Is hell-fire religion encoded in your genes?
I am wondering about this, because I was raised in a Bible-thumping, sinners-are-going-to-hell kind of religion. It's something I left without a backward glance when I was old enough to vacate the parental home, but by then it was too late. Take it from an authority: if you want to raise a really anxious, guilt-ridden girl-child with major self-esteem issues, the kind of kid who is primed for illnesses like depression the way easy-light charcoal is primed for the match, Fundamentalism is the way to go. Maybe the Taliban could do a better job in this department, but I'm not so sure.
Consequently, I have been scrupulously careful about not teaching my kids that a) they are sinners or b) that God is sitting up in the sky running a tab on their every infraction or c) that they will go to hell if they don't Measure Up. I have, in fact, not even pushed my kids to go to Sunday School or church, being opposed on principle to intellectual force-feeding of any kind. My husband and I have gone out of our way to explain that the world is full of people who have all kinds of beliefs--atheists and Buddhists and Muslims and Baptists and so forth. So explain to me why my 10-year-old announced to me last night, "Mom, I've figured it out."
"Figured what out?"
"I've figured out why I feel so anxious and sad. It's because God is mad at me. I've done something wrong, but I don't know what it is."

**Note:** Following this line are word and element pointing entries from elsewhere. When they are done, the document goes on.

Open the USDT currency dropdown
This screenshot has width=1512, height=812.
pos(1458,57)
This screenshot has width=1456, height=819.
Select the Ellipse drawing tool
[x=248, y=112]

Travel back with me in time, to College Park, Georgia circa 1965, and this would be me, saying the exact same thing. Except that I had people telling me this kind of thing three times a week, and my daughter does not and never has. So what gives here? Does bad religion leak out of your pores or something? Do you impart it to your kids with your DNA, along with a tendency to chew your nails?
Aside from assuring my daughter that God is not mad at her, and that perhaps her general anxiety has more to do with starting middle school than with some horrible sin she has committed (and, by the way, do any ex-Fundies out there remember the Unforgiveable Sin? It was "blasphemy against the Holy Spirit," whatever that is, and I was always petrified that I'd done it without knowing it)--aside from this, I have no idea of how to disabuse her of this notion, or whether I should even try. Perhaps she'll figure out for herself that fear is not a healthy basis for any kind of spiritual life. Perhaps she will, as William Butler Yeats said, discover that
Considering that, all hatred driven hence,
The soul recovers radical innocence
And learns at last that it is self-delighting,
Self-appeasing, self-affrighting,
And that its own sweet will is Heaven's will
She can, though every face should scowl
And every windy quarter howl
Or every bellows burst, be happy still.
("A Prayer for My Daughter," June 1919)
Come to think of it, this is something I'm still learning. Maybe we can learn together.